Papers on eQTLs, gene regulatory networks, statistical algorithms and applications to several diseases

  • Large-scale cis-and trans-eQTL analyses identify thousands of genetic loci and polygenic scores that regulate blood gene expression. Võsa U, Claringbould A, …, Esko T, Franke L. Nat Genet. 2021

    In this paper we show that through an integrated eQTL approach we can identify the downstream consequences for many disease associated genetic variants on networks of genes.

  • Brain expression quantitative trait locus and network analysis reveals downstream effects and putative drivers for brain-related diseases. De Klein, …, Franke L, Westra HJ. Nat Genet. 2023

    In this study we integrated large-scale brain eQTL data and conducted network analysis to identify genes that could be putative drivers of different neurodegenerative diseases.

  • Single-cell RNA sequencing identifies celltype-specific cis-eQTLs and co-expression QTLs. van der Wijst MGP, Brugge H, de Vries DH, Deelen P, Swertz MA; LifeLines Cohort Study; BIOS Consortium, Franke L. Nat Genet. 2018

    In this paper we described how genetic variation affects single-cell gene expression levels and observed that genetic variants can have strong effects on the regulatory wiring of cells. By constructing personalized co-expression networks, we observed striking differences between individuals.

  • Identification of context-dependent expression quantitative trait loci in whole blood. Zhernakova DV, Deelen P, Vermaat M, van Iterson M, … 't Hoen PA, Franke L. Nat Genet. 2017

    Here we observed that genetic variants have strong effects on gene-expression-levels that are highly context-specific. We then used this phenomenon to identify upstream regulators of downstream gene-expression-levels, paving the way for the reconstruction of directed regulatory networks.

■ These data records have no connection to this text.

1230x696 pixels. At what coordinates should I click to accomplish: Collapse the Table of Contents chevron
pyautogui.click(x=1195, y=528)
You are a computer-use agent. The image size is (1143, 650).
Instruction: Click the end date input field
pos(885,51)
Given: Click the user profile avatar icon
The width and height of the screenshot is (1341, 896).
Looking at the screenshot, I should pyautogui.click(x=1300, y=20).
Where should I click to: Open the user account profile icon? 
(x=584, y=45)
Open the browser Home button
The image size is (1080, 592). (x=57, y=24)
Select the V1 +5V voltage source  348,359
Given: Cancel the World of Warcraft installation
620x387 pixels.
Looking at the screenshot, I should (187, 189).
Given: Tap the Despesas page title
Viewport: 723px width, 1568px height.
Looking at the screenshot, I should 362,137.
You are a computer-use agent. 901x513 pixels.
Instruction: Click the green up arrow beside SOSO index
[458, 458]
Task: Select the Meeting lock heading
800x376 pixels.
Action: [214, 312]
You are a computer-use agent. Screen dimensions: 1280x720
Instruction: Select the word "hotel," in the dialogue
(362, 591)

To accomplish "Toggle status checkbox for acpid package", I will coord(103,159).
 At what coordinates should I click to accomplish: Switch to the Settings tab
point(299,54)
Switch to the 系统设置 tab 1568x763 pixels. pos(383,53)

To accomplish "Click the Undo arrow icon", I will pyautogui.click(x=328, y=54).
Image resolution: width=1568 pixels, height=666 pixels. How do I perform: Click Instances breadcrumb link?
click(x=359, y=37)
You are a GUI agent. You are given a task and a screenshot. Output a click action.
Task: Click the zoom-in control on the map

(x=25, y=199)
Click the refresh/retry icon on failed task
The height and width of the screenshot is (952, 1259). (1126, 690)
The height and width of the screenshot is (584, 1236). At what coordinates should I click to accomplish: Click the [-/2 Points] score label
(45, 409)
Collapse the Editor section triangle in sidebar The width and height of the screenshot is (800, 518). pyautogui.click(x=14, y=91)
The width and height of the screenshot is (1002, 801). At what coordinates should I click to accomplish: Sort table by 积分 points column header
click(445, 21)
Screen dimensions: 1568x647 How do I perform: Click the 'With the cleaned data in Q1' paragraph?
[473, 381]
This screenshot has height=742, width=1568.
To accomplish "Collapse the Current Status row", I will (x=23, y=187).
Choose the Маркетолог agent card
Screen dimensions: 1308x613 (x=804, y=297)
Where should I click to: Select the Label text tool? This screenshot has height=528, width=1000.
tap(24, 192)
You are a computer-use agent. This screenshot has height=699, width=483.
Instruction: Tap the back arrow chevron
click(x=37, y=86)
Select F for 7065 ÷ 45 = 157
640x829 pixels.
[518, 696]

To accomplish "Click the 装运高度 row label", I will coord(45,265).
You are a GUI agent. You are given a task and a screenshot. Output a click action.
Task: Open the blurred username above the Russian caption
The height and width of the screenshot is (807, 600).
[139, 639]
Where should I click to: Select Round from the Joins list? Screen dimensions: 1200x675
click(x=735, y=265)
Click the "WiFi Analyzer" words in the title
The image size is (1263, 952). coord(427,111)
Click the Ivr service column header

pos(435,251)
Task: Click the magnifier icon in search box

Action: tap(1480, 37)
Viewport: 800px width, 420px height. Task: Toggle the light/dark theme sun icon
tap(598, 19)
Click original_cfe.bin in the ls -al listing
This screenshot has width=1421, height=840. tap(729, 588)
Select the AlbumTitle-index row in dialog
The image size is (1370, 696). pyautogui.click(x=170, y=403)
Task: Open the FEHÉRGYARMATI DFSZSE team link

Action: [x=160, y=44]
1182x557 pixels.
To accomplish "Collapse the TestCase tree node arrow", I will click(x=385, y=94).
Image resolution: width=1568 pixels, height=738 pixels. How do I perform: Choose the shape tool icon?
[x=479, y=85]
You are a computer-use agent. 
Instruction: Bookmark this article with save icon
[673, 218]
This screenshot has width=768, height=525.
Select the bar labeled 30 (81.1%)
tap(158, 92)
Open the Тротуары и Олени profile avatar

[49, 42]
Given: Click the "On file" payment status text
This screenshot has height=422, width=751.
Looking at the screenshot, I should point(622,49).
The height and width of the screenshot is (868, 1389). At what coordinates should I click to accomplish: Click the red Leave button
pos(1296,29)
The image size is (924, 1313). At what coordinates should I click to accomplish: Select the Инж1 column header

  • Biological interpretation of genome-wide association studies using predicted gene functions. Pers TH, Karjalainen JM, Chan Y, … Hirschhorn JN, Franke L. Nat Commun. 2015

    Here we used a reconstructed gene co-expression network, based on 77,840 gene expression profiles, to predict gene functions. We subsequently showed that these predicted functions permitted improved biological interpretation of GWAS, leading to our DEPICT method.

  • Improving the diagnostic yield of exome- sequencing by predicting gene–phenotype associations using large-scale gene expression analysis. Deelen P, …, Franke L. Nat Commun 2019

    We reanalysed 31,499 RNA-seq samples to make a gene regulatory network (GeneNetwork.nl), while also predicting disease symptoms for mutated genes, enabling us to identify new genes that cause Mendelian diseases.

  • Gene expression analysis identifies global gene dosage sensitivity in cancer. Fehrmann RS, Karjalainen JM, Krajewska M, … , van Vugt MA, Franke L. Nat Genet. 2015

    We studied ~80,000 gene expression profiles and studied the effect of somatic copy number alterations on gene-expression-levels, and observed that 96% of all genes are dosage-sensitive. We identified a large number of physiological components that can be computationally be corrected for.

  • Systematic identification of trans eQTLs as putative drivers of known disease associations. Westra HJ, Peters MJ, Esko T, … van Meurs JBJ, Franke L. Nat Genet. 2013

    In this paper we studied the effect of genetic variation on gene-expression-levels in 5,311 samples, which enabled us to identify the effects on gene expression of many genetic variants associated with disease.